▶ **WHAT YOU SHOULD DO**: Convert the data from the line containing "This screenshot has height=792, width=1364." through the line containing "[x=1662, y=37]", inclusive, into a Markdown table with the columns Row and Line, numbering each row and leaving out blank lines.

-- START OF RECORDS FOR PROCESSING --

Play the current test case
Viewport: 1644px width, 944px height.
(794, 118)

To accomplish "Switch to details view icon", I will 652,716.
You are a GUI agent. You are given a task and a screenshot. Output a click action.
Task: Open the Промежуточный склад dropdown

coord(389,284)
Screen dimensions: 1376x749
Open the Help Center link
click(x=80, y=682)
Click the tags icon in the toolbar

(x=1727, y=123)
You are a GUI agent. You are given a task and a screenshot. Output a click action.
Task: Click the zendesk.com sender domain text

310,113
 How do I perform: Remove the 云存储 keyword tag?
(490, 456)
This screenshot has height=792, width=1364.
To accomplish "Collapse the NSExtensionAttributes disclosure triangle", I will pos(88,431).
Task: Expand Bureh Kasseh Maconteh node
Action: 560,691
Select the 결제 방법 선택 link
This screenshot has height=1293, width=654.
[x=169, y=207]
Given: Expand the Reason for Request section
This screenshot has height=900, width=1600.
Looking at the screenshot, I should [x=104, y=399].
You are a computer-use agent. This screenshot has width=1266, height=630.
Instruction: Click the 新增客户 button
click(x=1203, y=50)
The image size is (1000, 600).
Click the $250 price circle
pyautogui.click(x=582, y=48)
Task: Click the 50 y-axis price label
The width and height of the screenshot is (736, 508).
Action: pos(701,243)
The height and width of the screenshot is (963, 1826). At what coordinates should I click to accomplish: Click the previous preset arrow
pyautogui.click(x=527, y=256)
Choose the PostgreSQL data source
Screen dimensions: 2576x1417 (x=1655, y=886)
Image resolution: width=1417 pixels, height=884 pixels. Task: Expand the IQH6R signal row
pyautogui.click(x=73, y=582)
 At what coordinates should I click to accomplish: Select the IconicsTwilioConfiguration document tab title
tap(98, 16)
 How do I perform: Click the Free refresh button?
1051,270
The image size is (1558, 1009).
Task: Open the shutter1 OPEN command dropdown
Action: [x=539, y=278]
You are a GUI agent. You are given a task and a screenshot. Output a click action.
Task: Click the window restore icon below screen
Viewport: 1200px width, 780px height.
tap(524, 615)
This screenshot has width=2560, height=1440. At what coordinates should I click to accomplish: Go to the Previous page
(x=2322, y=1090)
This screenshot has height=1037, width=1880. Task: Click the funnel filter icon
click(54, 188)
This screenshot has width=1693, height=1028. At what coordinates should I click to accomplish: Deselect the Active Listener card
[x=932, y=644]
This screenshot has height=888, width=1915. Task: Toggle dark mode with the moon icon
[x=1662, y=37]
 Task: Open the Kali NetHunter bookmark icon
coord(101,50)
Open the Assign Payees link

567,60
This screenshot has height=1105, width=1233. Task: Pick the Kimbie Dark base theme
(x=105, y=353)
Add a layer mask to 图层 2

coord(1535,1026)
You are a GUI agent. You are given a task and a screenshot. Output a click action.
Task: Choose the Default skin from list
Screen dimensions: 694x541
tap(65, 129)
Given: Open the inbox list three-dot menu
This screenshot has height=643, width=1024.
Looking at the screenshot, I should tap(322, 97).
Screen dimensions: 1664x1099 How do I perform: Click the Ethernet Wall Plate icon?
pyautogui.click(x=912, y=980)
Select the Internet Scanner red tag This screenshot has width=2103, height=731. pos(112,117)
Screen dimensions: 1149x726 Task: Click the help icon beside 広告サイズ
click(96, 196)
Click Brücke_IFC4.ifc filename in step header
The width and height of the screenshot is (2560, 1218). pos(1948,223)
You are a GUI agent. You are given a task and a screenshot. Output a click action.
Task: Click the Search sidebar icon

-- END OF RECORDS FOR PROCESSING --

▶ **RESULT OF THE TASK**:
| Row | Line |
|---|---|
| 1 | This screenshot has height=792, width=1364. |
| 2 | To accomplish "Collapse the NSExtensionAttributes disclosure triangle", I will pos(88,431). |
| 3 | Task: Expand Bureh Kasseh Maconteh node |
| 4 | Action: 560,691 |
| 5 | Select the 결제 방법 선택 link |
| 6 | This screenshot has height=1293, width=654. |
| 7 | [x=169, y=207] |
| 8 | Given: Expand the Reason for Request section |
| 9 | This screenshot has height=900, width=1600. |
| 10 | Looking at the screenshot, I should [x=104, y=399]. |
| 11 | You are a computer-use agent. This screenshot has width=1266, height=630. |
| 12 | Instruction: Click the 新增客户 button |
| 13 | click(x=1203, y=50) |
| 14 | The image size is (1000, 600). |
| 15 | Click the $250 price circle |
| 16 | pyautogui.click(x=582, y=48) |
| 17 | Task: Click the 50 y-axis price label |
| 18 | The width and height of the screenshot is (736, 508). |
| 19 | Action: pos(701,243) |
| 20 | The height and width of the screenshot is (963, 1826). At what coordinates should I click to accomplish: Click the previous preset arrow |
| 21 | pyautogui.click(x=527, y=256) |
| 22 | Choose the PostgreSQL data source |
| 23 | Screen dimensions: 2576x1417 (x=1655, y=886) |
| 24 | Image resolution: width=1417 pixels, height=884 pixels. Task: Expand the IQH6R signal row |
| 25 | pyautogui.click(x=73, y=582) |
| 26 |  At what coordinates should I click to accomplish: Select the IconicsTwilioConfiguration document tab title |
| 27 | tap(98, 16) |
| 28 |  How do I perform: Click the Free refresh button? |
| 29 | 1051,270 |
| 30 | The image size is (1558, 1009). |
| 31 | Task: Open the shutter1 OPEN command dropdown |
| 32 | Action: [x=539, y=278] |
| 33 | You are a GUI agent. You are given a task and a screenshot. Output a click action. |
| 34 | Task: Click the window restore icon below screen |
| 35 | Viewport: 1200px width, 780px height. |
| 36 | tap(524, 615) |
| 37 | This screenshot has width=2560, height=1440. At what coordinates should I click to accomplish: Go to the Previous page |
| 38 | (x=2322, y=1090) |
| 39 | This screenshot has height=1037, width=1880. Task: Click the funnel filter icon |
| 40 | click(54, 188) |
| 41 | This screenshot has width=1693, height=1028. At what coordinates should I click to accomplish: Deselect the Active Listener card |
| 42 | [x=932, y=644] |
| 43 | This screenshot has height=888, width=1915. Task: Toggle dark mode with the moon icon |
| 44 | [x=1662, y=37] |